前野健太(シンガーソングライター/俳優/エッセイスト)

 目覚めは良くなかった。
 大量に水を飲んでいたので、そこまで悪酔いという感じではなかったが、スッキリ、とは言えない。チェックアウトは朝の10時。部屋のカーテンを開けると、朝日が駐車場に降り注いでいた。高い建物がなく、空も広く見える。シャワーを浴びて、部屋を出た。

 荷物をフロントに預けて、自転車が借りられるか、尋ねる。少し渋っていたが、借りられた。途中休憩で人がいなくなるので14時以降に戻してくれるなら、という条件付きだった。もちろん大丈夫です、と答える。エレベーターの脇に置いてあった自転車を借りる。サドルを目一杯高くして座る。こうしないと腰が痛くなるのだ。さあこれで街は俺のものだ。そんな気分で朝の日立を走り始めた。

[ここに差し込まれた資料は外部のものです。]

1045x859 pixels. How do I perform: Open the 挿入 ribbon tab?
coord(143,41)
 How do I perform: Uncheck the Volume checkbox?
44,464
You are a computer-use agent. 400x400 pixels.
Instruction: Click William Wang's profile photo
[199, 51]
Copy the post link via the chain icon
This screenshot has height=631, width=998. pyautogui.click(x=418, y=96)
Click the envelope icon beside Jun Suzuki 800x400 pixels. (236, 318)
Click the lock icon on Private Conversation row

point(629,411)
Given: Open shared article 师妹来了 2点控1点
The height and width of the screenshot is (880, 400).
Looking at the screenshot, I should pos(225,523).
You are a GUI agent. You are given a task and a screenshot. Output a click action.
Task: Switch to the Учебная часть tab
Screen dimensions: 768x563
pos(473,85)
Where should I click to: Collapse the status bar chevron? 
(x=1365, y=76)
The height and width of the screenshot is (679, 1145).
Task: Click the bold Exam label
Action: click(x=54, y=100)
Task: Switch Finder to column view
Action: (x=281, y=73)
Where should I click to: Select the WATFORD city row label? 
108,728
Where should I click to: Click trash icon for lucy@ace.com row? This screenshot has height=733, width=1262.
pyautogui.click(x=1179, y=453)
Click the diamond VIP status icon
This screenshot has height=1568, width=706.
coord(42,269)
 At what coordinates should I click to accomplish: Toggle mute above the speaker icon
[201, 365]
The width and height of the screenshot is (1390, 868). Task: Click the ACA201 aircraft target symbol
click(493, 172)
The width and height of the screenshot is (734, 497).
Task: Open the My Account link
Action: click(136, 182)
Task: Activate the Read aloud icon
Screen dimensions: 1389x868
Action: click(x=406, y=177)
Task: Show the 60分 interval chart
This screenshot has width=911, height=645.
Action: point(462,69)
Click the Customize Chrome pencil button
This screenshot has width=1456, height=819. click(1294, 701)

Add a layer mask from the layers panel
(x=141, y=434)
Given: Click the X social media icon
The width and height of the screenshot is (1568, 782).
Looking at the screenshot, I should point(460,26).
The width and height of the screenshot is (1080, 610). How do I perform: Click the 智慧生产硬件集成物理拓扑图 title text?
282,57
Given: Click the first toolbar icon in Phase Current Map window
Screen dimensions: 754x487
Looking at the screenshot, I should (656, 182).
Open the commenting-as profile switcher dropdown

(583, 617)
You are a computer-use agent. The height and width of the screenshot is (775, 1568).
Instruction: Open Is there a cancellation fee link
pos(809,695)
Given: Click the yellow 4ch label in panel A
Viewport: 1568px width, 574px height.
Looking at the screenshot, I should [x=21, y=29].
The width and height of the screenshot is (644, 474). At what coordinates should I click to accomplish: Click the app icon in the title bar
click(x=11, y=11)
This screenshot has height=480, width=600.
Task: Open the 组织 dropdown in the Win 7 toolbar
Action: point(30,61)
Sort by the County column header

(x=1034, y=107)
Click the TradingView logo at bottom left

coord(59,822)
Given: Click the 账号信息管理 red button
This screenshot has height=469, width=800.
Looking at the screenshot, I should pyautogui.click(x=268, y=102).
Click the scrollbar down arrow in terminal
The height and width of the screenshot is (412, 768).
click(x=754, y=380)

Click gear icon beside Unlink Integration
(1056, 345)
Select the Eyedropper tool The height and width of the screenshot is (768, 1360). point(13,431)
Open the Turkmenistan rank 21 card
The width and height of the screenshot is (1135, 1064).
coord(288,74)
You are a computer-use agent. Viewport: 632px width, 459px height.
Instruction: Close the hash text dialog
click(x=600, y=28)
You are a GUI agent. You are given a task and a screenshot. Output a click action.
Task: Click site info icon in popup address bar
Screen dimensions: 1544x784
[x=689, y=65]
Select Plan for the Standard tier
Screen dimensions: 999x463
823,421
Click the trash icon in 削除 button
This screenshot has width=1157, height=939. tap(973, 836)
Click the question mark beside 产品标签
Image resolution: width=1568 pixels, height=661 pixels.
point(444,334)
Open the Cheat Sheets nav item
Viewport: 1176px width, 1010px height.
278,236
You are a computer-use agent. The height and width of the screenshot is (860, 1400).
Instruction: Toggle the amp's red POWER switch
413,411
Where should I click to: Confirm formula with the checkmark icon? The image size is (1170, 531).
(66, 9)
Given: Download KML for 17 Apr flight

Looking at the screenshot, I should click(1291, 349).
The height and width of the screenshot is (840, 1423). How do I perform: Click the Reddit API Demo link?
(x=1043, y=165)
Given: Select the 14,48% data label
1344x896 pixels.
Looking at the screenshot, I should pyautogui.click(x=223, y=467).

 1月19日。冬のど真ん中だったが、自転車を漕げば体も熱くなる。ダウンを脱ぎ、前カゴに入れる。コーヒーコーヒー、と呪文のように唱えるが、なかなか喫茶店は見つからない。国道沿い、商店街、住宅街、行ったり来たり走るが見つからない。30分経ち、40分経ち、それでも見つからない。その時、電柱に「コーヒー」の文字を見つけた。病院の広告はよく見かけるが、コーヒーの広告は初めてかもしれない。ここを左折、そう書いてあった。左に曲がると、確かにあった。大きな珈琲屋。ドアのところに、11時オープンと書いてある。あと15分ほどだ。中に人が見えたので、ドアを開け、念の為確認する。「11時から入れますか」「入れますよ」。よかった。心が急に晴れやかになる。安心して待つ間、少し周辺を散策したが、自分が泊まったホテルが近くにあり、なぜ気づかなかったのだろうと思った。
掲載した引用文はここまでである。